Collected data entries
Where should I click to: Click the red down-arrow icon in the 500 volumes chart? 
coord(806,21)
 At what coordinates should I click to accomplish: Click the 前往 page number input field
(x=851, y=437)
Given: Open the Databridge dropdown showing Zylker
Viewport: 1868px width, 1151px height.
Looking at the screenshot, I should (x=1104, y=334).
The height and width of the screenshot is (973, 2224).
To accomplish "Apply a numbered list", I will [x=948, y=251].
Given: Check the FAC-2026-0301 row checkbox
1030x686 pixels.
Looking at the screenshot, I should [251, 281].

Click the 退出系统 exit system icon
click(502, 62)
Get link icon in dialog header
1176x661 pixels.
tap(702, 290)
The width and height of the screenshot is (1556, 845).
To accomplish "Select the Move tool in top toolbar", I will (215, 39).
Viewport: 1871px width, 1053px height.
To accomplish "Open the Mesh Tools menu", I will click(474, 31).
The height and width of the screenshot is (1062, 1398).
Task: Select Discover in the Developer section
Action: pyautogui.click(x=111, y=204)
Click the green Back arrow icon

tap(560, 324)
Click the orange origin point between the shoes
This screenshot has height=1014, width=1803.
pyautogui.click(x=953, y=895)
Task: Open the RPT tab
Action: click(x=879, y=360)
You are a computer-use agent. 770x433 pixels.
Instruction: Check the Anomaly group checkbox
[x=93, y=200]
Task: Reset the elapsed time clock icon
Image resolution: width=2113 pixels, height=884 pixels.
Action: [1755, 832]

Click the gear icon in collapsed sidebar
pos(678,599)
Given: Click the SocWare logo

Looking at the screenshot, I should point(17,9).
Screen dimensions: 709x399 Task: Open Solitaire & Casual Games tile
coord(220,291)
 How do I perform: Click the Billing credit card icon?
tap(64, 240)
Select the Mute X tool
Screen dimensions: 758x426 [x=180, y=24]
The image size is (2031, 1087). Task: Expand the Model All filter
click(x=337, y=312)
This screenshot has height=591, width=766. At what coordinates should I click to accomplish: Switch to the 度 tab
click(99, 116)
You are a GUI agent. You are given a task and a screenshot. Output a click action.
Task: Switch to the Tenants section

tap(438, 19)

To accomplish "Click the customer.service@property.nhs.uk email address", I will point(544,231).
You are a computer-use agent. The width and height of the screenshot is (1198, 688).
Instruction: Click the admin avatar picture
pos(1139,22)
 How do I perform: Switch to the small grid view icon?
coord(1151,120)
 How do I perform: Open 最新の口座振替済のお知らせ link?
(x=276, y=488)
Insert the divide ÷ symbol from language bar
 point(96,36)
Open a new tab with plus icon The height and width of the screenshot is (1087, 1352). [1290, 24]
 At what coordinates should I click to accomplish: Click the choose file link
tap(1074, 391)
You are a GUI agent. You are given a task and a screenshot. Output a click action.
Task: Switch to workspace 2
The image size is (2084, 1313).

● **Task details**
Now write the data shown above out again, word for word.

● **Written response**
Where should I click to: Click the red down-arrow icon in the 500 volumes chart? 
coord(806,21)
 At what coordinates should I click to accomplish: Click the 前往 page number input field
(x=851, y=437)
Given: Open the Databridge dropdown showing Zylker
Viewport: 1868px width, 1151px height.
Looking at the screenshot, I should (x=1104, y=334).
The height and width of the screenshot is (973, 2224).
To accomplish "Apply a numbered list", I will [x=948, y=251].
Given: Check the FAC-2026-0301 row checkbox
1030x686 pixels.
Looking at the screenshot, I should [251, 281].

Click the 退出系统 exit system icon
click(502, 62)
Get link icon in dialog header
1176x661 pixels.
tap(702, 290)
The width and height of the screenshot is (1556, 845).
To accomplish "Select the Move tool in top toolbar", I will (215, 39).
Viewport: 1871px width, 1053px height.
To accomplish "Open the Mesh Tools menu", I will click(474, 31).
The height and width of the screenshot is (1062, 1398).
Task: Select Discover in the Developer section
Action: pyautogui.click(x=111, y=204)
Click the green Back arrow icon

tap(560, 324)
Click the orange origin point between the shoes
This screenshot has height=1014, width=1803.
pyautogui.click(x=953, y=895)
Task: Open the RPT tab
Action: click(x=879, y=360)
You are a computer-use agent. 770x433 pixels.
Instruction: Check the Anomaly group checkbox
[x=93, y=200]
Task: Reset the elapsed time clock icon
Image resolution: width=2113 pixels, height=884 pixels.
Action: [1755, 832]

Click the gear icon in collapsed sidebar
pos(678,599)
Given: Click the SocWare logo

Looking at the screenshot, I should point(17,9).
Screen dimensions: 709x399 Task: Open Solitaire & Casual Games tile
coord(220,291)
 How do I perform: Click the Billing credit card icon?
tap(64, 240)
Select the Mute X tool
Screen dimensions: 758x426 [x=180, y=24]
The image size is (2031, 1087). Task: Expand the Model All filter
click(x=337, y=312)
This screenshot has height=591, width=766. At what coordinates should I click to accomplish: Switch to the 度 tab
click(99, 116)
You are a GUI agent. You are given a task and a screenshot. Output a click action.
Task: Switch to the Tenants section

tap(438, 19)

To accomplish "Click the customer.service@property.nhs.uk email address", I will point(544,231).
You are a computer-use agent. The width and height of the screenshot is (1198, 688).
Instruction: Click the admin avatar picture
pos(1139,22)
 How do I perform: Switch to the small grid view icon?
coord(1151,120)
 How do I perform: Open 最新の口座振替済のお知らせ link?
(x=276, y=488)
Insert the divide ÷ symbol from language bar
 point(96,36)
Open a new tab with plus icon The height and width of the screenshot is (1087, 1352). [1290, 24]
 At what coordinates should I click to accomplish: Click the choose file link
tap(1074, 391)
You are a GUI agent. You are given a task and a screenshot. Output a click action.
Task: Switch to workspace 2
The image size is (2084, 1313).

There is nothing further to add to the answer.